How to construct a WebSocket URI relative to the page URI?
WebsocketUriRelative PathWebsocket Problem Overview
I want to construct a WebSocket URI relative to the page URI at the browser side. Say, in my case convert HTTP URIs like
http://example.com:8000/path
https://example.com:8000/path
to
ws://example.com:8000/path/to/ws
wss://example.com:8000/path/to/ws
What I'm doing currently is replace the first 4 letters "http" by "ws", and append "/to/ws" to it. Is there any better way for that?
Websocket Solutions
Solution 1 - Websocket
If your Web server has support for WebSockets (or a WebSocket handler module) then you can use the same host and port and just change the scheme like you are showing. There are many options for running a Web server and Websocket server/module together.
I would suggest that you look at the individual pieces of the window.location global and join them back together instead of doing blind string substitution.

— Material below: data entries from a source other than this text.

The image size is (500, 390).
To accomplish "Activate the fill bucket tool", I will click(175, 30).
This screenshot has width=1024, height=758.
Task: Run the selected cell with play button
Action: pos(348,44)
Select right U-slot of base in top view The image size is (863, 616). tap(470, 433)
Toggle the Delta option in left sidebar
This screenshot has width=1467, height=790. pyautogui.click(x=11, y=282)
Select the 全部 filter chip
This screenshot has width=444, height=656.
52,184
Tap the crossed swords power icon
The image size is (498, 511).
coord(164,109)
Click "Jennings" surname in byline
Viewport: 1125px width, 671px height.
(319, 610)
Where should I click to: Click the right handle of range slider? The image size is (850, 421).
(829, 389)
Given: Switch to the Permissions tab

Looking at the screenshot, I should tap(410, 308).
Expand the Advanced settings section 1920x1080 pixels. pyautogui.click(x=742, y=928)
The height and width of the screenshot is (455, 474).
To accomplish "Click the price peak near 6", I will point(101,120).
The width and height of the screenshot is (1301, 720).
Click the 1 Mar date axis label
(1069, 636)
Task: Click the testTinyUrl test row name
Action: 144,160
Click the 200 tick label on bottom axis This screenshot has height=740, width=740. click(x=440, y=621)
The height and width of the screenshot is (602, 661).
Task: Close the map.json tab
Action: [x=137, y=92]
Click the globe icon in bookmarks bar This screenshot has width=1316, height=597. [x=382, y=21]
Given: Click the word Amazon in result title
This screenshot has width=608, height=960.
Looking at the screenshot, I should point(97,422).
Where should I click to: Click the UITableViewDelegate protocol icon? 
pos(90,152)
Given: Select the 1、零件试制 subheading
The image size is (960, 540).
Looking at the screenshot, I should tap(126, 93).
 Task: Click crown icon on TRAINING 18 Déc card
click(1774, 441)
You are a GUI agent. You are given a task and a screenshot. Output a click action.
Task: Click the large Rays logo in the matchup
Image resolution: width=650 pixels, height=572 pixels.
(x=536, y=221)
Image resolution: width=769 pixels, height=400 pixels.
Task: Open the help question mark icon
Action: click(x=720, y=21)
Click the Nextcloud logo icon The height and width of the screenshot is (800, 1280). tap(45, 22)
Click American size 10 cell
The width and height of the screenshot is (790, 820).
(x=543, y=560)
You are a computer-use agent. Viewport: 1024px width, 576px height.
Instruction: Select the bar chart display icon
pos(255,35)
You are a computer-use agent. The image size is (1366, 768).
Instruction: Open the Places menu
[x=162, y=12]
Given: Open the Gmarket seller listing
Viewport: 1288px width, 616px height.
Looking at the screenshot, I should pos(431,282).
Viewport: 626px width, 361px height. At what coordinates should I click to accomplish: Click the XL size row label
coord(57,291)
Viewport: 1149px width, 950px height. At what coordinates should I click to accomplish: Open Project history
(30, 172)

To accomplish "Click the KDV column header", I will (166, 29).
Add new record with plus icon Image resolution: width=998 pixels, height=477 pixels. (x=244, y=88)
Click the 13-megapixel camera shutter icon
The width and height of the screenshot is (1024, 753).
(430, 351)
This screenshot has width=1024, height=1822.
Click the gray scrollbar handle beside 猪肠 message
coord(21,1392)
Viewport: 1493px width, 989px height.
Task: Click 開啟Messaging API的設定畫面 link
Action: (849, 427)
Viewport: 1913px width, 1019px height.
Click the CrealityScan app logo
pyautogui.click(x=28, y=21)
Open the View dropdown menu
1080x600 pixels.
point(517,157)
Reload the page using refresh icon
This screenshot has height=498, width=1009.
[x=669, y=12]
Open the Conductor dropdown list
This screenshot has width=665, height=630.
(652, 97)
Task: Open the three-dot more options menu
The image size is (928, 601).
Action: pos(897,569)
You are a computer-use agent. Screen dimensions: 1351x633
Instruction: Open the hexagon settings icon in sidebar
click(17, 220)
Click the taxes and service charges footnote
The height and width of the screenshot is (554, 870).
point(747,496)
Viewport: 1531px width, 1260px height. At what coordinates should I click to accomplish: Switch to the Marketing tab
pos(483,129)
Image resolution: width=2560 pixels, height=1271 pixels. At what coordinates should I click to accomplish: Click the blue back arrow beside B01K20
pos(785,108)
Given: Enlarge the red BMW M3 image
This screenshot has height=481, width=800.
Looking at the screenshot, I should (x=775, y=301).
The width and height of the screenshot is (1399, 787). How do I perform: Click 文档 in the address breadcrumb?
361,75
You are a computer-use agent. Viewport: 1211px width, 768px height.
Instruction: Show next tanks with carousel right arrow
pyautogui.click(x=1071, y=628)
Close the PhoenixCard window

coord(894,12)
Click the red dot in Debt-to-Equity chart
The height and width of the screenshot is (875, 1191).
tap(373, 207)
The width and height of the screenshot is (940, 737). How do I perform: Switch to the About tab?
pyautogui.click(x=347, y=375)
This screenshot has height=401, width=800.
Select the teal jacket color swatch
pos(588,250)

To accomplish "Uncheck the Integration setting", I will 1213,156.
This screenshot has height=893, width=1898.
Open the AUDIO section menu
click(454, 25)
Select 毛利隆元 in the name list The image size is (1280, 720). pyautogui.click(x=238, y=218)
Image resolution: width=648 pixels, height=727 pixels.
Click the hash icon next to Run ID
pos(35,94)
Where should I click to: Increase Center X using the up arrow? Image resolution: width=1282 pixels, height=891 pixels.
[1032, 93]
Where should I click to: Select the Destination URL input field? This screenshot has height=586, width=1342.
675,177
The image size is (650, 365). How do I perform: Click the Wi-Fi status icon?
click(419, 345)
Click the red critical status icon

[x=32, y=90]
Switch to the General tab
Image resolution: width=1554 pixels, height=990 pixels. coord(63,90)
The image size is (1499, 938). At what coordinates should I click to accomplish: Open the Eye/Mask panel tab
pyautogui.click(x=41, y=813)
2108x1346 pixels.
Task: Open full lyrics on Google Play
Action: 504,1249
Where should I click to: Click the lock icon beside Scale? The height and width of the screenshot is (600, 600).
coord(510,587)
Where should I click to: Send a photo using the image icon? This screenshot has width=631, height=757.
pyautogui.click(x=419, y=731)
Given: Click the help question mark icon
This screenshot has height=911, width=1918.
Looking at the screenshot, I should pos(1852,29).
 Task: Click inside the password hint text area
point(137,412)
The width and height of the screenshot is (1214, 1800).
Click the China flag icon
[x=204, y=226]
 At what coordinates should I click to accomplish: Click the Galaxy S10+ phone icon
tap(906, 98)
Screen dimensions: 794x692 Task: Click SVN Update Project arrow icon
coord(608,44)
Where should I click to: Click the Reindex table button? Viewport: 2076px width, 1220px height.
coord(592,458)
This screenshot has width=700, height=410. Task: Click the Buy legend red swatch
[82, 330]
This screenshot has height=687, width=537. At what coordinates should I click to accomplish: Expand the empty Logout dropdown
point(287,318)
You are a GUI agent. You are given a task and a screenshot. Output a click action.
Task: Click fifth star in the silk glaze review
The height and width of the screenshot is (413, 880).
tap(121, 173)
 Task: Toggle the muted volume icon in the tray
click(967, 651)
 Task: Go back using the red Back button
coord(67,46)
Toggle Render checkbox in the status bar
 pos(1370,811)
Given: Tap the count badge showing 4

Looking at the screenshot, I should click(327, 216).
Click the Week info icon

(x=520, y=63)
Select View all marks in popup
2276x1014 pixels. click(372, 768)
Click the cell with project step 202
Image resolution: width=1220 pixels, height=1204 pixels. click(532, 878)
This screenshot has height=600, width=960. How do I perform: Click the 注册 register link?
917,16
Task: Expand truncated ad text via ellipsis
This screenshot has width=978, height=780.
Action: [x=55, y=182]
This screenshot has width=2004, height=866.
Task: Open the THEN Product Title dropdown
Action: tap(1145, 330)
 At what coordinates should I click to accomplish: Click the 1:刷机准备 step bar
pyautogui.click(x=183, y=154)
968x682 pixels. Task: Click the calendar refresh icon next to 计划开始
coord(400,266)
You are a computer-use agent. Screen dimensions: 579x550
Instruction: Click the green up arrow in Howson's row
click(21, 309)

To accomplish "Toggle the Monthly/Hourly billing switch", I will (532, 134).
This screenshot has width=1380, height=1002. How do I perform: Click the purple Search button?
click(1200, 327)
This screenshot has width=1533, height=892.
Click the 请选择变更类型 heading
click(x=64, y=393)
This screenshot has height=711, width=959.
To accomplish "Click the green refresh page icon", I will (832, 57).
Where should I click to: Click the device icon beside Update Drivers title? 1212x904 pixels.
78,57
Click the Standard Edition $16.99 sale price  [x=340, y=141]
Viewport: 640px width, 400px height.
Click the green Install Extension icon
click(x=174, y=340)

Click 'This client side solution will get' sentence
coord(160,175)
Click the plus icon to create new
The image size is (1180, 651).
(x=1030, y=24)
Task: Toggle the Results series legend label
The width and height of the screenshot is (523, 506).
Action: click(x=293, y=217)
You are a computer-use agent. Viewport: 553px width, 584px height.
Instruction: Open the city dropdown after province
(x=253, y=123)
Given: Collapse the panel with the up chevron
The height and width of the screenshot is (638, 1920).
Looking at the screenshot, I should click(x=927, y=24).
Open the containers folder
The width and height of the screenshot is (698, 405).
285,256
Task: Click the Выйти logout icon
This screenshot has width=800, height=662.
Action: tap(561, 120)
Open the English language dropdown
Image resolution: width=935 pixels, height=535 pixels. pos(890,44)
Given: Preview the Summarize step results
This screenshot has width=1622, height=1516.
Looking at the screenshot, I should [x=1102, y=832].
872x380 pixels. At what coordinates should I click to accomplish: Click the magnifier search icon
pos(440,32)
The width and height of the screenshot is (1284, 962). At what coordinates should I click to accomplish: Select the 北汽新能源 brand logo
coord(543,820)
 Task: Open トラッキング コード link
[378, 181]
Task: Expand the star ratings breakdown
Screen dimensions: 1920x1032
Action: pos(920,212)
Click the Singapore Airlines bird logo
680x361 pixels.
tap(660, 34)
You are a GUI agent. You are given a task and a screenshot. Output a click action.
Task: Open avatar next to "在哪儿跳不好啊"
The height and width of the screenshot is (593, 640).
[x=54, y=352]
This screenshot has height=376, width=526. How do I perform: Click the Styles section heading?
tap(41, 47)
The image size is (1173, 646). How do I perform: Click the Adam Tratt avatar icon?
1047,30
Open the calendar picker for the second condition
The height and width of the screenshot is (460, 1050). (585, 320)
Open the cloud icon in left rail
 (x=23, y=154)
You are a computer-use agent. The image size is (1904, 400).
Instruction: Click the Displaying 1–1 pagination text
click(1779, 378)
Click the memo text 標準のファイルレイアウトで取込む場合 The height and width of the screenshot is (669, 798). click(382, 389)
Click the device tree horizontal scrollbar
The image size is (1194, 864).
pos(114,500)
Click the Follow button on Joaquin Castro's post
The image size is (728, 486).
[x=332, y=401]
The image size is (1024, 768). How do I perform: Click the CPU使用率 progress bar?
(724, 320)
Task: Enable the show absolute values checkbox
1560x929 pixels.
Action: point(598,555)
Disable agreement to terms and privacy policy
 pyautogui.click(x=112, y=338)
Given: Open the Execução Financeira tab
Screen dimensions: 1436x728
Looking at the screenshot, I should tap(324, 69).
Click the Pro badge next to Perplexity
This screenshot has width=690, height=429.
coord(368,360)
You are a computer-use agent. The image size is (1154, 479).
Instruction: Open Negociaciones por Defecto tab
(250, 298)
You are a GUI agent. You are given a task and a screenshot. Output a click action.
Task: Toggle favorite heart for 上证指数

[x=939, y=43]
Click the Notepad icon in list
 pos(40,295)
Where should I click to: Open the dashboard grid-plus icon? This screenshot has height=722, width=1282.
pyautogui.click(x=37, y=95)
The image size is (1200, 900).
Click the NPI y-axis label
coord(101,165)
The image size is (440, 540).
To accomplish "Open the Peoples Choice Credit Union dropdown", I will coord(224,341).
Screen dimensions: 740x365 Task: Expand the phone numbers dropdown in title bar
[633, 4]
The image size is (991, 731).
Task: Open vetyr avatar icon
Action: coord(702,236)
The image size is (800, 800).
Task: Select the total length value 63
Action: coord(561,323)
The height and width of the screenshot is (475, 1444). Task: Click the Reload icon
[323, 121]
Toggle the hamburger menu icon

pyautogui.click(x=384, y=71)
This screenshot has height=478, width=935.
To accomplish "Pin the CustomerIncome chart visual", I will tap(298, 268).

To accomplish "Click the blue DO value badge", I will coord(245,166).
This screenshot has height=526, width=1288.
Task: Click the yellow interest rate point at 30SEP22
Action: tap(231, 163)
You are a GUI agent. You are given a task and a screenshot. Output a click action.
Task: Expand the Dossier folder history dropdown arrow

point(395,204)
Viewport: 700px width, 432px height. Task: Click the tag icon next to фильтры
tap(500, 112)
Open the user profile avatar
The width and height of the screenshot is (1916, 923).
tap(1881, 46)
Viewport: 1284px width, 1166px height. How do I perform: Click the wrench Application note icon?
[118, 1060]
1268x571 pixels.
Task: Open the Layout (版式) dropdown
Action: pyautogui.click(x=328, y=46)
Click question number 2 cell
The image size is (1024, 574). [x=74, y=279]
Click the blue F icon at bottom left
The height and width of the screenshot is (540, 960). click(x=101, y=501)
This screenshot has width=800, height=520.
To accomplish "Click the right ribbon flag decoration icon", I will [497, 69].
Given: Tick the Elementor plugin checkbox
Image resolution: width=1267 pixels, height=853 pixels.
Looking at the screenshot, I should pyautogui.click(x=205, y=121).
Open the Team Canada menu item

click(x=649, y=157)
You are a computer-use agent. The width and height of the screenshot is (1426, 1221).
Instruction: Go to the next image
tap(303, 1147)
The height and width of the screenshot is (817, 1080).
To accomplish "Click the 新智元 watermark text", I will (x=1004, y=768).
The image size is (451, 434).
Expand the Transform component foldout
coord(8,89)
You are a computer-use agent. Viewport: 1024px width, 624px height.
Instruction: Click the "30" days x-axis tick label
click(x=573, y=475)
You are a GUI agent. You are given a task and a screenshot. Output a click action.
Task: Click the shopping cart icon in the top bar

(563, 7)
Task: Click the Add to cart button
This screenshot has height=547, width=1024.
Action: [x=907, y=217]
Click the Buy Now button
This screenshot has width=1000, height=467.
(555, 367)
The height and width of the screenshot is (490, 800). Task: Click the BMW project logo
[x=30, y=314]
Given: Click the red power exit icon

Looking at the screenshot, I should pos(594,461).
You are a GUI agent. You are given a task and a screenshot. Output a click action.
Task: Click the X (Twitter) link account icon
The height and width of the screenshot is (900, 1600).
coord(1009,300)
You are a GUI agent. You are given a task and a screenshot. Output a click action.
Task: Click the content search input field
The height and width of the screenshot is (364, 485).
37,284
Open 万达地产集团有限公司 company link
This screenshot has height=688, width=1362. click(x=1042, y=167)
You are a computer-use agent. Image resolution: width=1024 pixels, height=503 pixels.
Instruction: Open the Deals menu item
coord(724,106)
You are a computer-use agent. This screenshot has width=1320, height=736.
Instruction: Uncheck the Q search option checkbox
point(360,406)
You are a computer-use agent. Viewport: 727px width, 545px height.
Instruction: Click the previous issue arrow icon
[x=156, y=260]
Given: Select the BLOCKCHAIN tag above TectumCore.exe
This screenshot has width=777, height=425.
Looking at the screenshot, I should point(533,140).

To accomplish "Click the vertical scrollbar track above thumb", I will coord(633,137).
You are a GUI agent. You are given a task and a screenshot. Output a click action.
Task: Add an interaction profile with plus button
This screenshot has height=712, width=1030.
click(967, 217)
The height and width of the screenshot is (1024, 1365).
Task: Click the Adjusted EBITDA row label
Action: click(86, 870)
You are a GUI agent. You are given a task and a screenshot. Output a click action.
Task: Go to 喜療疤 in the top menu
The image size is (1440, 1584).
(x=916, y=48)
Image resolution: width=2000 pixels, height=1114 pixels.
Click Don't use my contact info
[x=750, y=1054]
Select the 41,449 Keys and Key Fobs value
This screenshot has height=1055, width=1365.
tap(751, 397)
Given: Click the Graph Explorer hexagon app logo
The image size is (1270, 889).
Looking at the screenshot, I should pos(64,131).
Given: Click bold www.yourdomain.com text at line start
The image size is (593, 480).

var loc = window.location, new_uri;
if (loc.protocol === "https:") {
new_uri = "wss:";
} else {
new_uri = "ws:";
}
new_uri += "//" + loc.host;
new_uri += loc.pathname + "/to/ws";
Note that some web servers (i.e. Jetty based ones) currently use the path (rather than the upgrade header) to determine whether a specific request should be passed on to the WebSocket handler. So you may be limited in whether you can transform the path in the way you want.
Solution 2 - Websocket
Here is my version which adds the tcp port in case it's not 80 or 443:
function url(s) {
var l = window.location;
return ((l.protocol === "https:") ? "wss://" : "ws://") + l.hostname + (((l.port != 80) && (l.port != 443)) ? ":" + l.port : "") + l.pathname + s;
}
Edit 1: Improved version as by suggestion of @kanaka :
function url(s) {
var l = window.location;
return ((l.protocol === "https:") ? "wss://" : "ws://") + l.host + l.pathname + s;
}
Edit 2: Nowadays I create the WebSocket
this:
var s = new WebSocket(((window.location.protocol === "https:") ? "wss://" : "ws://") + window.location.host + "/ws");
Solution 3 - Websocket
Using the Window.URL API - https://developer.mozilla.org/en-US/docs/Web/API/Window/URL
Works with http(s), ports etc.
var url = new URL('/path/to/websocket', window.location.href);
url.protocol = url.protocol.replace('http', 'ws');
url.href // => ws://www.example.com:9999/path/to/websocket
Solution 4 - Websocket
Assuming your WebSocket server is listening on the same port as from which the page is being requested, I would suggest:
function createWebSocket(path) {
var protocolPrefix = (window.location.protocol === 'https:') ? 'wss:' : 'ws:';
return new WebSocket(protocolPrefix + '//' + location.host + path);
}
Then, for your case, call it as follows:
var socket = createWebSocket(location.pathname + '/to/ws');
Solution 5 - Websocket
easy:
location.href.replace(/^http/, 'ws') + '/to/ws'
// or if you hate regexp:
location.href.replace('http://', 'ws://').replace('https://', 'wss://') + '/to/ws'
Solution 6 - Websocket
On localhost you should consider context path.
function wsURL(path) {
var protocol = (location.protocol === 'https:') ? 'wss://' : 'ws://';
var url = protocol + location.host;
if(location.hostname === 'localhost') {
url += '/' + location.pathname.split('/')[1]; // add context path
}
return url + path;
}
Solution 7 - Websocket
In typescript:
export class WebsocketUtils {
public static websocketUrlByPath(path) {
return this.websocketProtocolByLocation() +
window.location.hostname +
this.websocketPortWithColonByLocation() +
window.location.pathname +
path;
}
private static websocketProtocolByLocation() {
return window.location.protocol === "https:" ? "wss://" : "ws://";
}
private static websocketPortWithColonByLocation() {
const defaultPort = window.location.protocol === "https:" ? "443" : "80";
if (window.location.port !== defaultPort) {
return ":" + window.location.port;
} else {
return "";
}
}
}
Usage:
alert(WebsocketUtils.websocketUrlByPath("/websocket"));
Solution 8 - Websocket
Dead easy solution, ws and port, tested:
var ws = new WebSocket("ws://" + window.location.host + ":6666");
ws.onopen = function() { ws.send( .. etc
Solution 9 - Websocket
I agree with @Eadz, something like this is cleaner and safer:
const url = new URL('./ws', location.href);
url.protocol = url.protocol.replace('http', 'ws');
const webSocket = new WebSocket(url);
The URL
class saves work and deals with things like query parameters, etc.